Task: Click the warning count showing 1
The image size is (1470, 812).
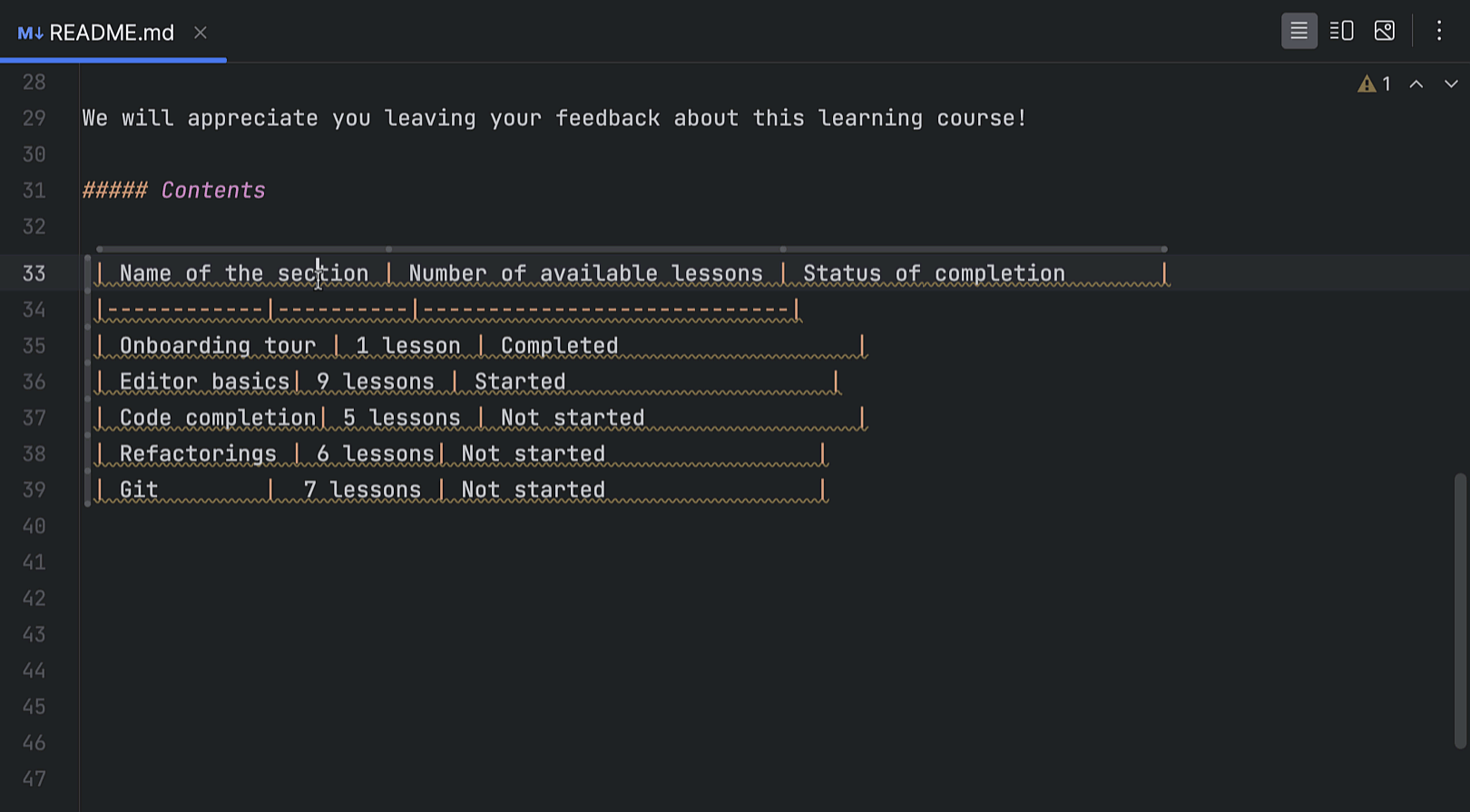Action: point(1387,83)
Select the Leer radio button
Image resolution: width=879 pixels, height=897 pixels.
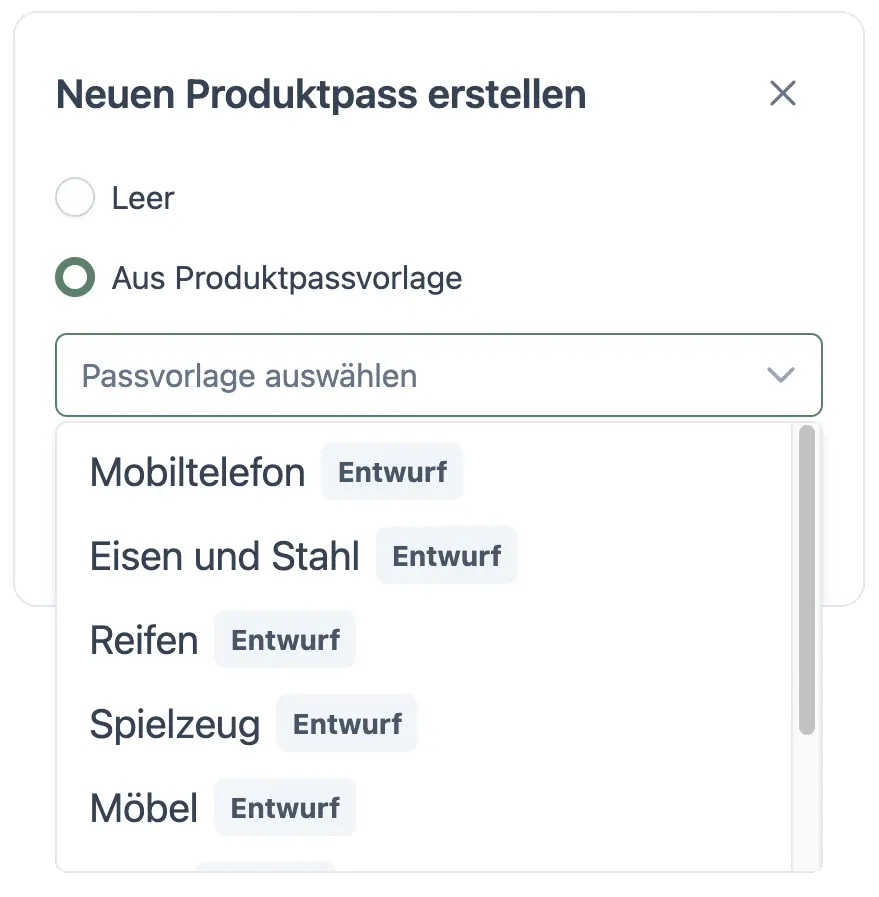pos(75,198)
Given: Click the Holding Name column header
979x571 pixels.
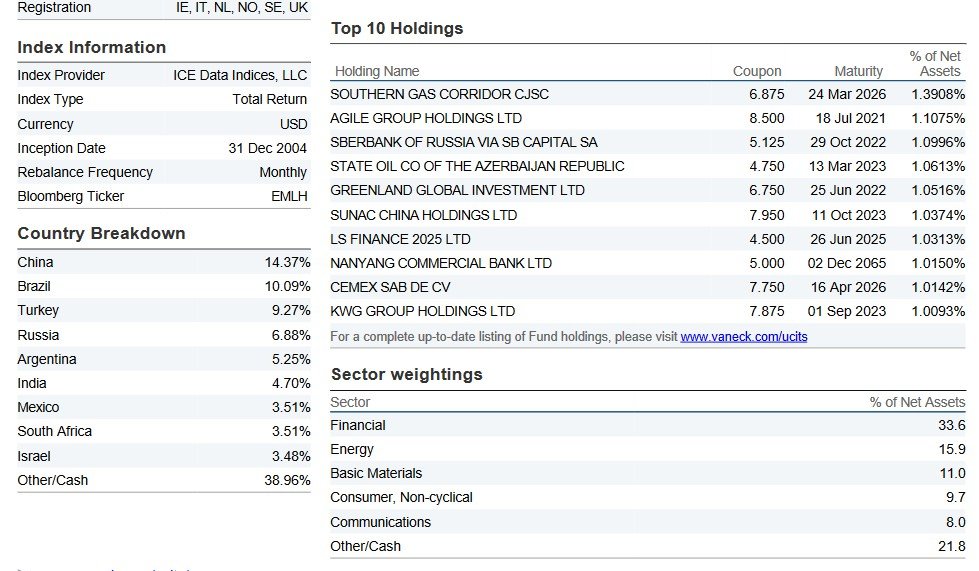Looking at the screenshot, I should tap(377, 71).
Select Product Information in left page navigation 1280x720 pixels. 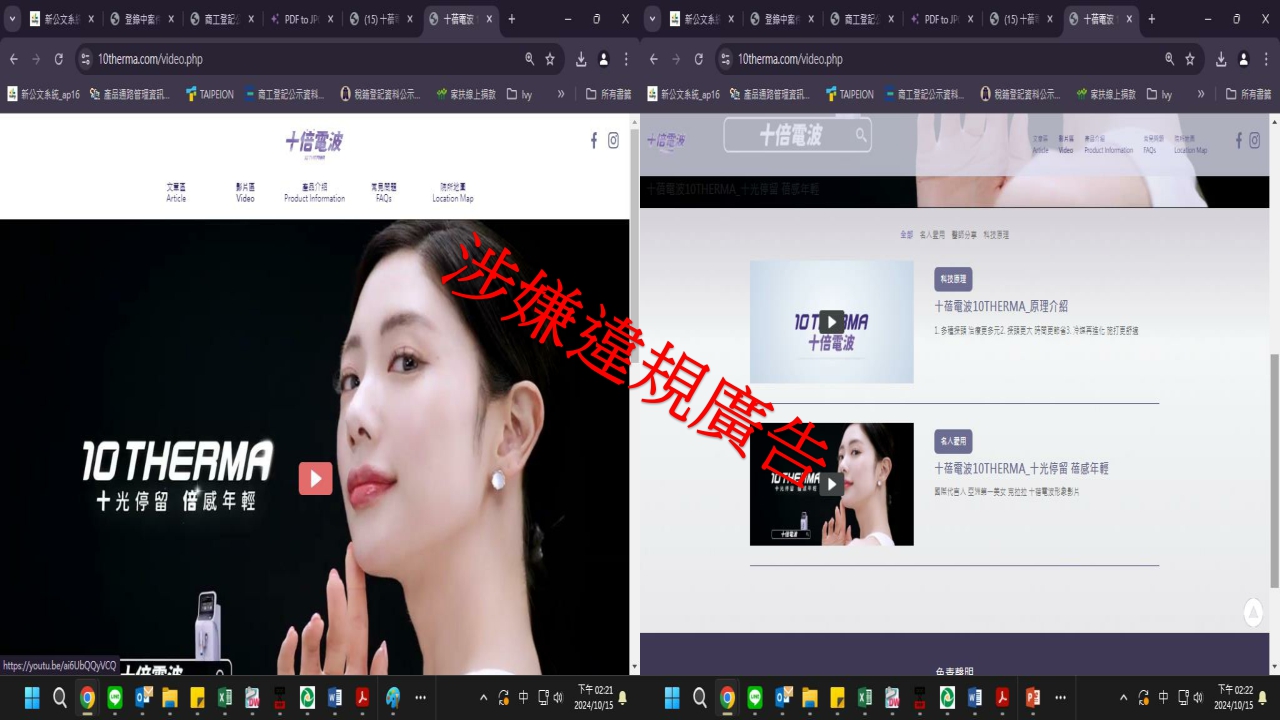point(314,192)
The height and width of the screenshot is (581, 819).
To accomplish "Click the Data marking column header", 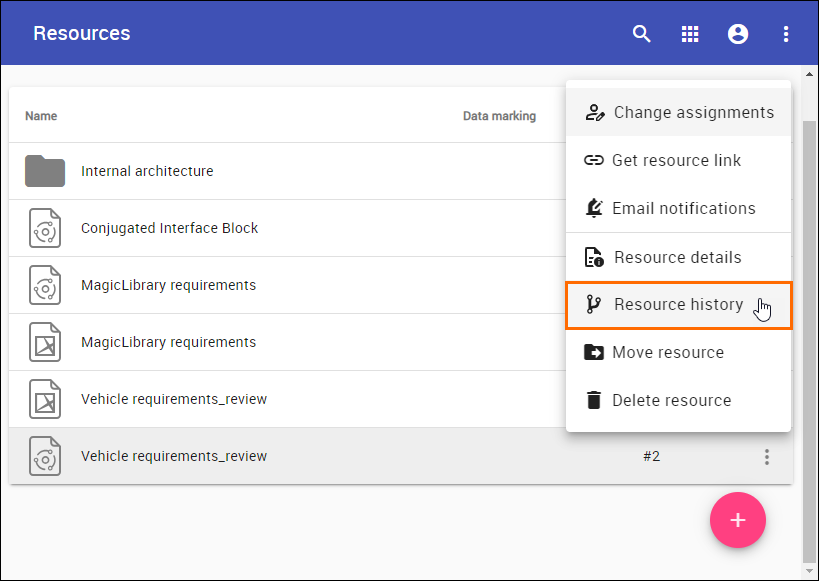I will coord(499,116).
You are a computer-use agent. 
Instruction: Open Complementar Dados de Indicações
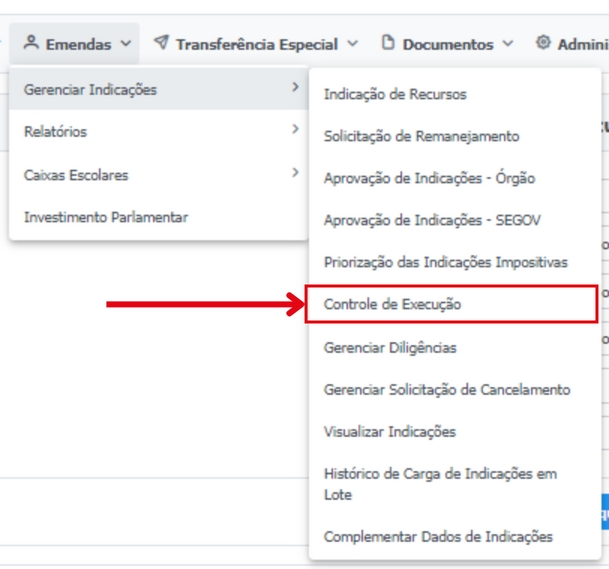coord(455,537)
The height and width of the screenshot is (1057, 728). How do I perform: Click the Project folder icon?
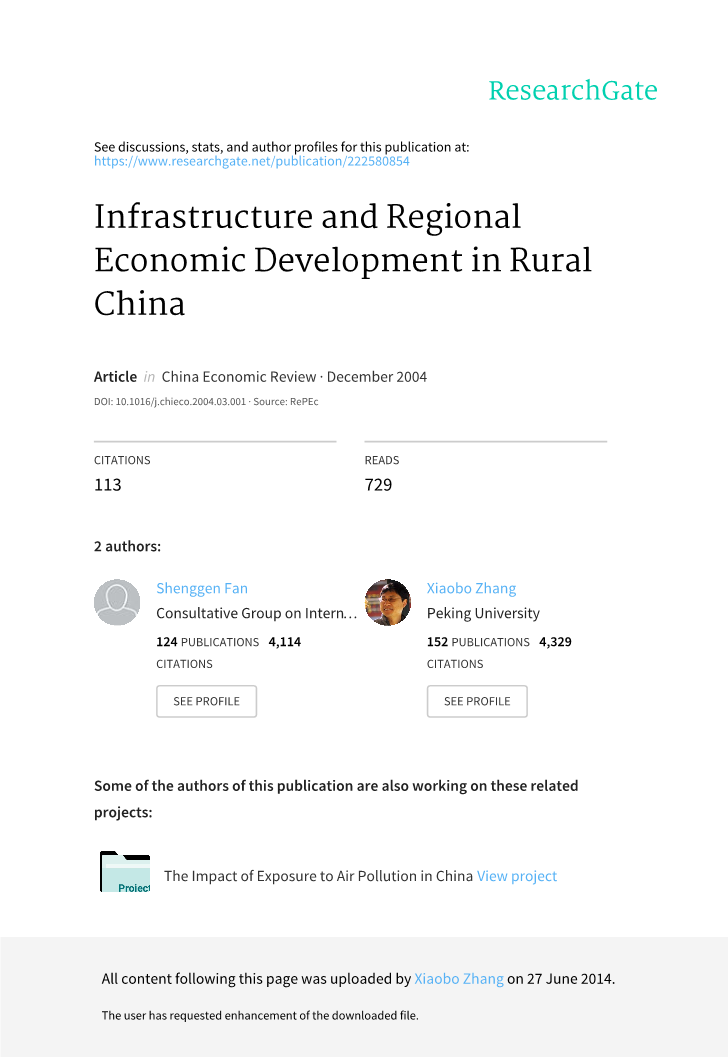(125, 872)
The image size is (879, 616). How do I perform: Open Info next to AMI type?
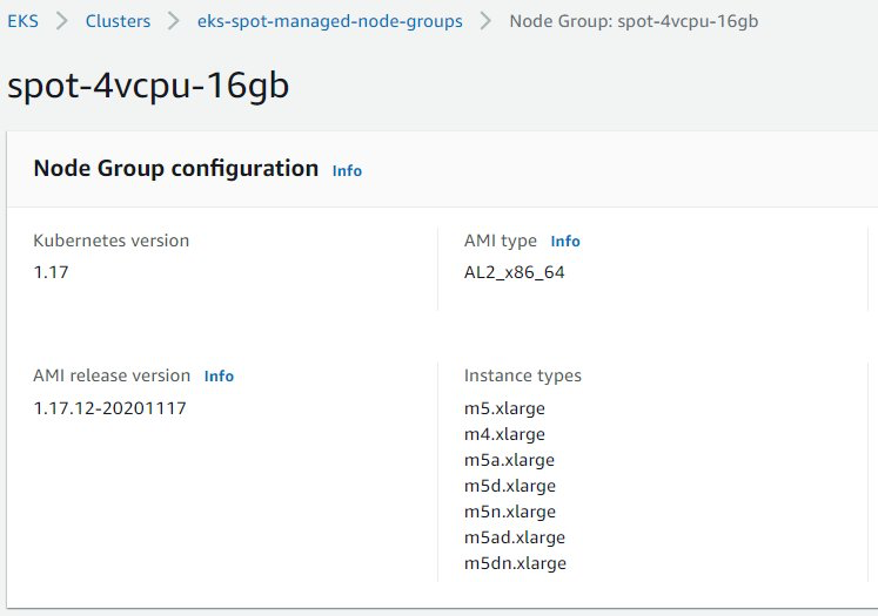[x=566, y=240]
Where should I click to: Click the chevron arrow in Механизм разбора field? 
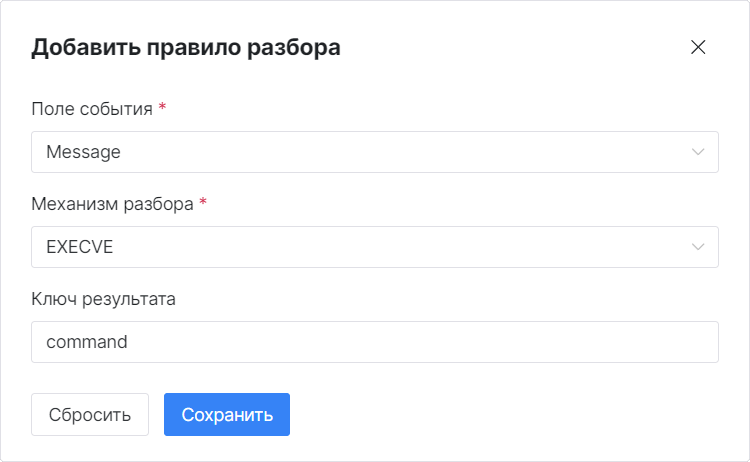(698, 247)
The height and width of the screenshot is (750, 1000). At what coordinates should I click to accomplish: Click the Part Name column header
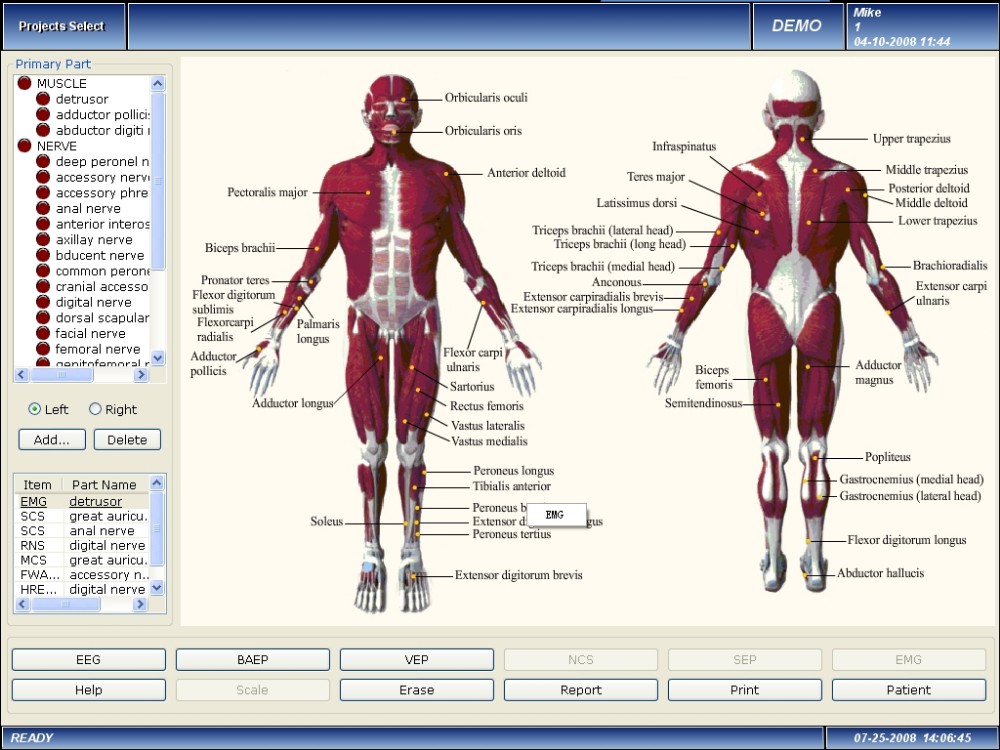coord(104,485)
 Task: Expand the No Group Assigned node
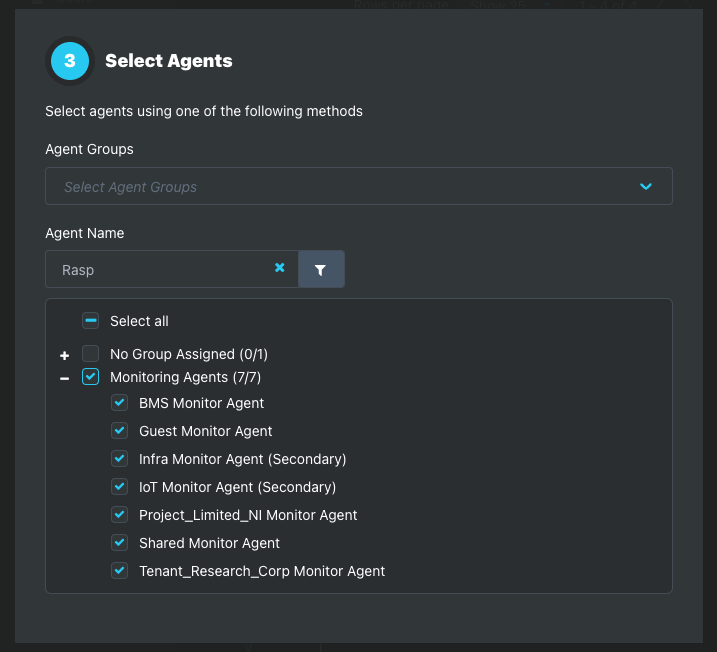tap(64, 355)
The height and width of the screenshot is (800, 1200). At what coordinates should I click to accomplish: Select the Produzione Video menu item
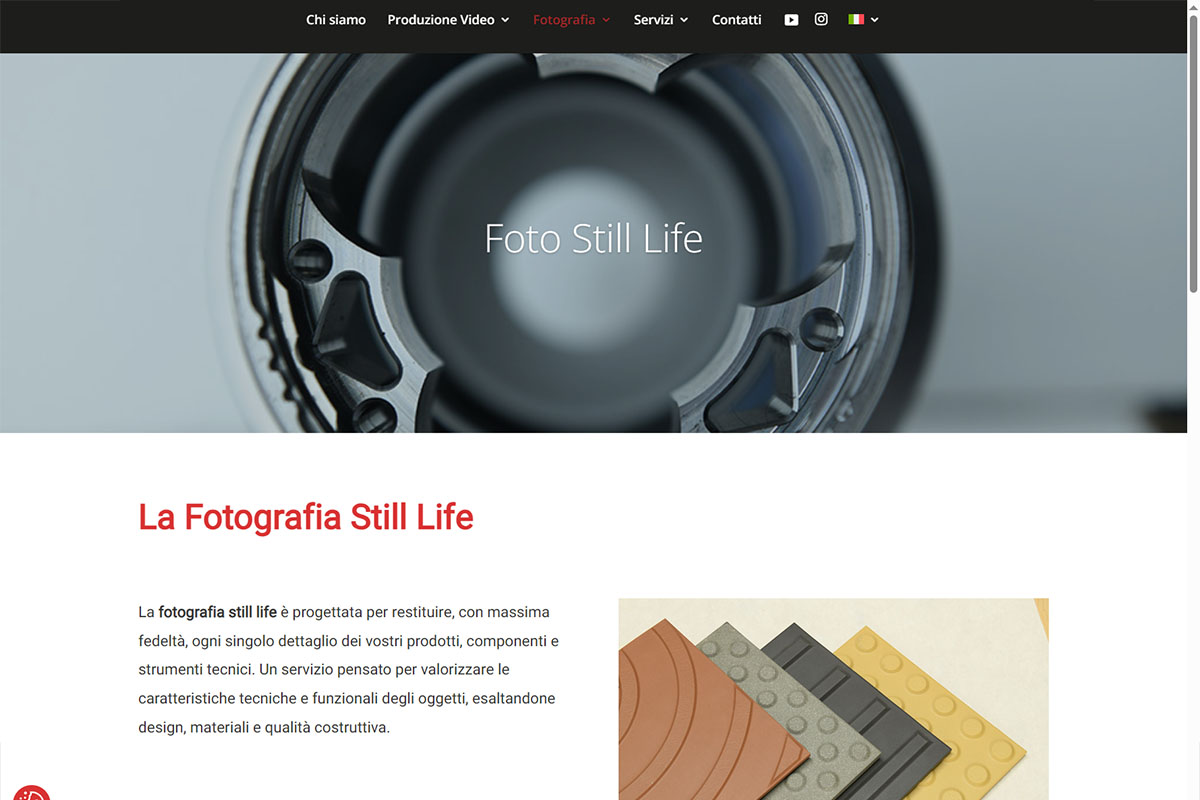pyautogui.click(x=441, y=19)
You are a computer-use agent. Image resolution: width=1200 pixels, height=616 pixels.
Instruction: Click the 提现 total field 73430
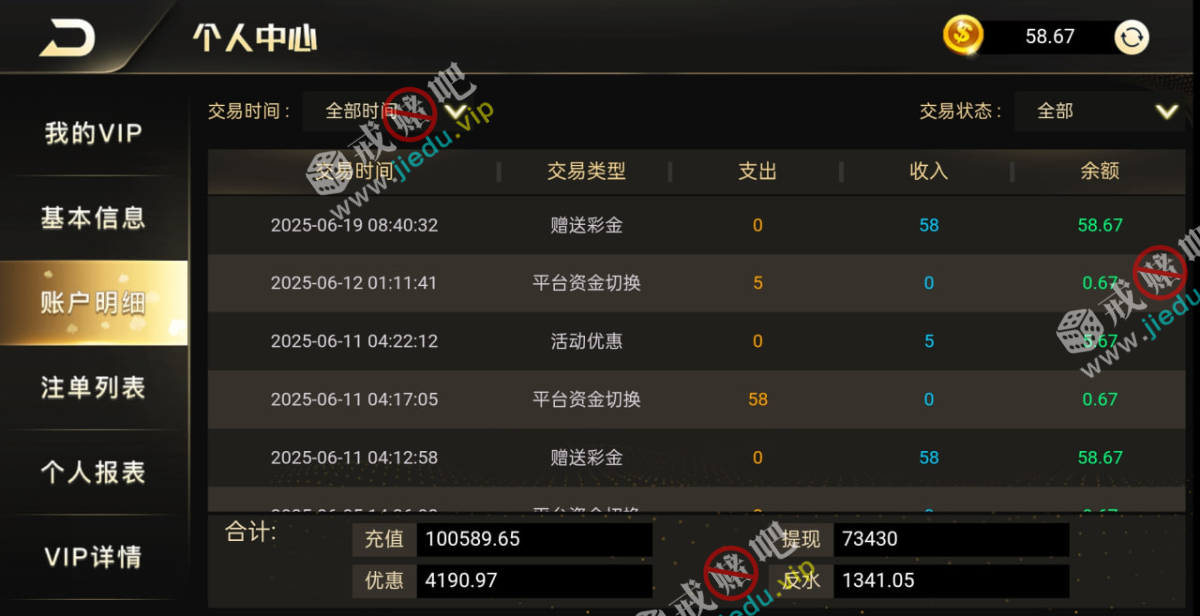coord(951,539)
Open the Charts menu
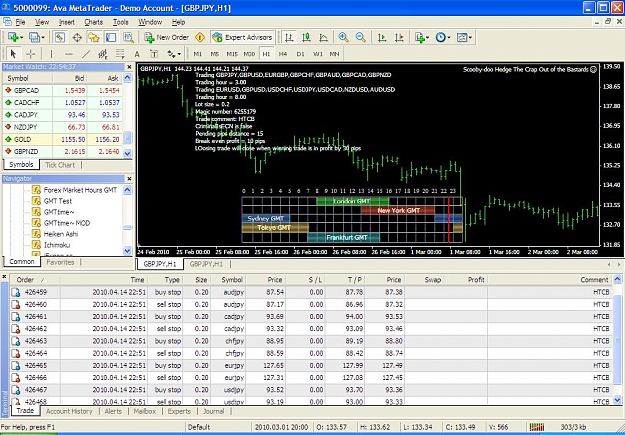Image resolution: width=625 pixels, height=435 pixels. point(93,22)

What you should do: How many of the listing's lines include "agent"? State only that number.

Answer area: 2